■ Material for this task:
☆ ☆ ☆ ☆ ☆
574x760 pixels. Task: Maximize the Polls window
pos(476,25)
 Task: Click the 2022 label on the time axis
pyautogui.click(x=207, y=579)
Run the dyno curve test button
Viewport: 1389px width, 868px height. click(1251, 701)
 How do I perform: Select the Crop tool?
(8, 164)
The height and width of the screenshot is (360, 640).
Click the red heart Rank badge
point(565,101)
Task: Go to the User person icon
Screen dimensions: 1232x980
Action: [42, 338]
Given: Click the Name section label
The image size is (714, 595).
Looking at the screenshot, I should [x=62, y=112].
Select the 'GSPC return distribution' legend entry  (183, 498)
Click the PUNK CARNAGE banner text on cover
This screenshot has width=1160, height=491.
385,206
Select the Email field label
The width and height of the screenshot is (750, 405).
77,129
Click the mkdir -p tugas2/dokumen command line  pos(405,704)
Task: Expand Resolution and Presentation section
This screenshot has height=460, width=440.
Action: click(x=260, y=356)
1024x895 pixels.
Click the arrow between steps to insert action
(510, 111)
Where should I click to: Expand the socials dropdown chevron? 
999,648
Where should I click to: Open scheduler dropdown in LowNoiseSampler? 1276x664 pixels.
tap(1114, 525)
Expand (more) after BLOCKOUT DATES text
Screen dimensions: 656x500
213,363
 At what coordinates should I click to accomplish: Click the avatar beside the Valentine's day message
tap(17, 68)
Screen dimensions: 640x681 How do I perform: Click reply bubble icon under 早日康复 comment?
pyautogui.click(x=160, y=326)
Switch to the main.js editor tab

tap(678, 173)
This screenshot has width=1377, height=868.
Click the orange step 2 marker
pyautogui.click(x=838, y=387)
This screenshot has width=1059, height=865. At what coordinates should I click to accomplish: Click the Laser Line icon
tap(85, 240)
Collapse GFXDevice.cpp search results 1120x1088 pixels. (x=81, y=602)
☆ ☆ ☆ ☆ ☆
■ Work to be completed: Scan the records above and report how many lines include the word "section", without any other text.

■ Response to this exercise: 2